HAMMER update 10-Feb-2008

Matthew Dillon dillon at apollo.backplane.com
Sun Feb 10 19:24:17 PST 2008


:So -- in this instance you are both the establishment and the revolutionary at
:the same time.  Could you explain in extra-bonehead language what problems you
:were solving with the cluster model, and if you are still solving those problems
:with the newer model?
:
:Thanks!

    The three major pieces didn't integrate together well enough.  It's
    really that simple.  Individually they were great.  Together they
    were not.

    * Small (64MB) clusters with localized B-Trees.

      Plus: Recovering the filesystem from a massive failure not difficult.

      Minus: Data and records cannot roam about, they have to be placed in
      the particular cluster covering their key.

    * Fine-grained A-list allocator.

      Plus: Fine grained allocation and freeing.

      Minus: It didn't help the problem of dead space in the cluster, or
      for that matter help the issue of dealing with full clusters,
      because particular records and data had to go into particular
      clusters.

    * Per-cluster recovery mechanic.

      Plus: Very easy to recover a fixed portion of the B-Tree.

      Minus: Couldn't cross cluster boundaries.  Couldn't deal with
      transactions that crossed cluster boundaries.  Requires strict
      write ordering and for clusters to be marked 'open' (virtually
      synchronously it turned out) to even detect that recovery was needed.

      I still would have needed to implement an UNDO FIFO on top of
      everything else, and despite the per-buffer locality of reference
      the model had it still made an excessive number of little modifications
      all over the buffer that would have made the UNDO FIFO rather
      expensive.


    So I had a fine-grained allocator that couldn't contribute to solving
    the issue of what to do when clusters were too full or too empty, a
    recovery mechanic that couldn't guarantee consistency for transactions
    which spanned more then one cluster, and clusters that wound up being
    too small (64MB) and caused management I/O to become too dispersed.

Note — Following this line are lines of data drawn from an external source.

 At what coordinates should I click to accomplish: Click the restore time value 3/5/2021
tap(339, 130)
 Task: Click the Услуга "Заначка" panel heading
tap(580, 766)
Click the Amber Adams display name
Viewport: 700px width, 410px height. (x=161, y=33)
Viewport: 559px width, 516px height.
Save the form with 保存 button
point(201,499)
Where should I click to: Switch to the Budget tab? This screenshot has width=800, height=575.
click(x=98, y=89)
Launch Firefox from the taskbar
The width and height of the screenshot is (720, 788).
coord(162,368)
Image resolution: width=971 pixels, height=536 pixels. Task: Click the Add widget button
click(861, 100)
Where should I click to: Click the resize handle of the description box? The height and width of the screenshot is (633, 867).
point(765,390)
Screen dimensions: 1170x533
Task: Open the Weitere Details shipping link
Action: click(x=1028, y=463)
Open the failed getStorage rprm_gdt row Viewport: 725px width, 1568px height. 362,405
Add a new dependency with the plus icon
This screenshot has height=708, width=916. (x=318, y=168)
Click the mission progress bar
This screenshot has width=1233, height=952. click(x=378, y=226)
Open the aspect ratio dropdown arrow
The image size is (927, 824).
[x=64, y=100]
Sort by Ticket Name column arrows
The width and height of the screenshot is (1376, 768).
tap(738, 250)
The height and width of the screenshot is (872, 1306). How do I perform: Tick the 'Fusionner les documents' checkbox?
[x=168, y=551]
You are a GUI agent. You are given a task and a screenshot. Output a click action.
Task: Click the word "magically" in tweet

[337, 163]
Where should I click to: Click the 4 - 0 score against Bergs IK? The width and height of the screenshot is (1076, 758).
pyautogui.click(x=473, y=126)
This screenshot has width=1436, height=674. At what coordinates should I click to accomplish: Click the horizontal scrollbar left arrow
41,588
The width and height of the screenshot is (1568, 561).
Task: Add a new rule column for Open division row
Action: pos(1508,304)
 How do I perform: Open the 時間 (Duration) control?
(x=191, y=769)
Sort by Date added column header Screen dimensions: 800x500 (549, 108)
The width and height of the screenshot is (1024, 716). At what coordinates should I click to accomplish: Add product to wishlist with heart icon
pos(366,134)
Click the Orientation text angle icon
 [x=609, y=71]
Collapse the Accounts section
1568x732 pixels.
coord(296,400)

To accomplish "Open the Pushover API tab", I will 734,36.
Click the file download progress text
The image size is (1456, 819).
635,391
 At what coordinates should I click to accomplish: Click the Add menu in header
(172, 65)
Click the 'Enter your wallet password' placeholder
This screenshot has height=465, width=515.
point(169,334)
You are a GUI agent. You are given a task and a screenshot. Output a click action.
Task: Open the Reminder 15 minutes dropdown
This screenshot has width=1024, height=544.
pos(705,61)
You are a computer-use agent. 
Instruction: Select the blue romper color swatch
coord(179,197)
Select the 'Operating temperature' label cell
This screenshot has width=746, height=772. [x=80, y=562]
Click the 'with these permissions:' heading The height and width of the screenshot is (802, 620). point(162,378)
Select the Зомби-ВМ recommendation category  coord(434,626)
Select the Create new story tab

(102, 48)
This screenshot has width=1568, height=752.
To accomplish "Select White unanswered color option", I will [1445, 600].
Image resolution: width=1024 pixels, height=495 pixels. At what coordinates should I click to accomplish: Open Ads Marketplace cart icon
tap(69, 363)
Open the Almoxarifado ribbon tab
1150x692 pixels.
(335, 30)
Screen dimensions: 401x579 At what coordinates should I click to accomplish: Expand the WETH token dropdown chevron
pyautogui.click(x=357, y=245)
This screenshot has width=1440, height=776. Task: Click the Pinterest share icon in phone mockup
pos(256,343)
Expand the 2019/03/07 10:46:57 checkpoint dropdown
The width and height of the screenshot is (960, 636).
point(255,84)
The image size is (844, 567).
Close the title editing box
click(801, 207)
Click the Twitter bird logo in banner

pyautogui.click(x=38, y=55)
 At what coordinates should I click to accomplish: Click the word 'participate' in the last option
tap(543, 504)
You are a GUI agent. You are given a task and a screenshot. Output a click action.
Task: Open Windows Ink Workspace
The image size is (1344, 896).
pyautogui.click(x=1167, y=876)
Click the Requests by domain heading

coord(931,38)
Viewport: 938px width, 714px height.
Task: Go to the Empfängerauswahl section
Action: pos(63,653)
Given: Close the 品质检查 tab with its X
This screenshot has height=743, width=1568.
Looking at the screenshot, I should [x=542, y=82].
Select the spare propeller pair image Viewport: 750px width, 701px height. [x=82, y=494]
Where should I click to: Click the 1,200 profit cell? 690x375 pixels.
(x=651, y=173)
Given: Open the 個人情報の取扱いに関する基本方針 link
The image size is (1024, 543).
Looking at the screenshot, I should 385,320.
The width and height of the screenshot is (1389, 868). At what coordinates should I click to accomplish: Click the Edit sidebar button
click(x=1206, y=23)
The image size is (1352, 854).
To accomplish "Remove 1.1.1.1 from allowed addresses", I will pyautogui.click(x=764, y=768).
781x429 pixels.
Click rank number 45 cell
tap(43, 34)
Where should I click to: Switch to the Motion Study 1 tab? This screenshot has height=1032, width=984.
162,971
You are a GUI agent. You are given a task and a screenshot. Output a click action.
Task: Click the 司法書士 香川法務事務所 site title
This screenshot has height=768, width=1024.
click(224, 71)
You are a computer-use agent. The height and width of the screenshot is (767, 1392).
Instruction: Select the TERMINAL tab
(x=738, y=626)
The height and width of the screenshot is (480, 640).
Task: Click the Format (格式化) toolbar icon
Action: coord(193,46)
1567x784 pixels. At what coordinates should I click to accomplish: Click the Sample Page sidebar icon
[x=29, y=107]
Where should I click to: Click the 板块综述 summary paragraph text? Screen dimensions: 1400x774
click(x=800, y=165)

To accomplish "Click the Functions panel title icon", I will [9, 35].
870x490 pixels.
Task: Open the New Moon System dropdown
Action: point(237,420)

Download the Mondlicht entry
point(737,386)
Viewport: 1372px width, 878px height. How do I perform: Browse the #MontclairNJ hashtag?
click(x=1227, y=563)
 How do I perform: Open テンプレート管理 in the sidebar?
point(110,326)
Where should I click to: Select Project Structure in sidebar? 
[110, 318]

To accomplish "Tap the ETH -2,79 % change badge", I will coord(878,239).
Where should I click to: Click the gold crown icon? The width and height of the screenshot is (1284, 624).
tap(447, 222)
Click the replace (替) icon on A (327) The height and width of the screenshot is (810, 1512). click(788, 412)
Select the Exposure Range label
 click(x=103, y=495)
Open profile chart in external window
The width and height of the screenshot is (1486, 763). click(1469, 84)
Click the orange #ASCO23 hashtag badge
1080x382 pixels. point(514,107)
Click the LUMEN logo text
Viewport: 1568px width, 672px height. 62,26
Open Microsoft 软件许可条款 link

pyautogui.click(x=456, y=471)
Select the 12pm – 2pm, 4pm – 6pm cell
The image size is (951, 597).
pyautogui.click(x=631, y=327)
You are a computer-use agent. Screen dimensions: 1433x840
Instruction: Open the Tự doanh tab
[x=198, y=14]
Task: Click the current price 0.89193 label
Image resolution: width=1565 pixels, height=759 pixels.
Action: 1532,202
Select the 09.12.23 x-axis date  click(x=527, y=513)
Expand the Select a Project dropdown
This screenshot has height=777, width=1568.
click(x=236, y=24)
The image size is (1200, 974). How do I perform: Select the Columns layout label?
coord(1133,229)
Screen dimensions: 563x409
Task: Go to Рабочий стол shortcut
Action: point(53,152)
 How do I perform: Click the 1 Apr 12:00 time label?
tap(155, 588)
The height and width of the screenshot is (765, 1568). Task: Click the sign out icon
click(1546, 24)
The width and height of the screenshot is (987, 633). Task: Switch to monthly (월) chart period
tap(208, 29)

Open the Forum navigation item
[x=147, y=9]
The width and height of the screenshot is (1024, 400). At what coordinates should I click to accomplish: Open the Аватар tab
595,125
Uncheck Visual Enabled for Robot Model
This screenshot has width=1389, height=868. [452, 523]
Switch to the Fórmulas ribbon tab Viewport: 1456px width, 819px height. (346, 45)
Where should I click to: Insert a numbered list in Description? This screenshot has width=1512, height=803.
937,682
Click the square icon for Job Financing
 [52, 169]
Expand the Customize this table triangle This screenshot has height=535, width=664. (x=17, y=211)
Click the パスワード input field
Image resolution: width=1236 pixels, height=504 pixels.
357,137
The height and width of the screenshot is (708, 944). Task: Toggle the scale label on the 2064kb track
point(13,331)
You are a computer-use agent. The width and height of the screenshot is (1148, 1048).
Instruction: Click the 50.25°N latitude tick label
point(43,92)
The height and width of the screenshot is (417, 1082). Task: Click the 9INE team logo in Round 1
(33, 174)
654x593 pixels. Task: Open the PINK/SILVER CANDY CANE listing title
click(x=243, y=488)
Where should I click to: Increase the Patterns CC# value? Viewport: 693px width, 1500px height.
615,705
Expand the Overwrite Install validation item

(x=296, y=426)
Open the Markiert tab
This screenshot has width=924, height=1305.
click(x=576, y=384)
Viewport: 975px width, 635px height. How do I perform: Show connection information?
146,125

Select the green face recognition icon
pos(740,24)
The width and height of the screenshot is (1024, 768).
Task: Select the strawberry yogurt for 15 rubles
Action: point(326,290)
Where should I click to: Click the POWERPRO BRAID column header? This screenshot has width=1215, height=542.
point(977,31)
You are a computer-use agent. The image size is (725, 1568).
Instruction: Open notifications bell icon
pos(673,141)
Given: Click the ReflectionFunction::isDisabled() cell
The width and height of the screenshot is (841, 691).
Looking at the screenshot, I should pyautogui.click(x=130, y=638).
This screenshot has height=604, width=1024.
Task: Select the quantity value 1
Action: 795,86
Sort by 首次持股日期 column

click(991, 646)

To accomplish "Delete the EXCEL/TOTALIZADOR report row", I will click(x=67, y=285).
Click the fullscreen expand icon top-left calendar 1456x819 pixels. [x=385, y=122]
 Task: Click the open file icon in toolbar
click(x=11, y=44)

    Add to that the fact that the model required an excessive number of
    special cases in-code.  Do a cvs diff just of the B-Tree and cursor
    code from before I ripped it out to now and you will see the new code
    is much, much cleaner, with virtually no special cases.

    --

    The new model works a lot a better.  Fine-grained allocation through
    what will effectively be a sequential (blockmap) index.  Extremely
    good localization and packing of data (even better then the cluster
    model had, and the cluster model was pretty good in that regard).
    The ability (due to the blockmap) to rearrange the physical location
    of blocks of nodes, records, and data, in 8 MB chunks, with no effort.
    Coarse grained freeing which is extremely fast (emphasis on extremely..
    it is ultra fast), but is still able to detect the 'all free' case
    for a big-block, for some immediate gratification when deleting or
    pruning large amounts of material.

    For the UNDO FIFO, which I would have had to write anyway, the new
    model generates far fewer dispersed modifications, resulting in
    a smaller UNDO stream.  A small UNDO stream reduces the number of 
    buffer dependancies to, in most cases, not more then one (i.e. 25 buffers
    may need 1 buffer to be committed to disk before they can be committed).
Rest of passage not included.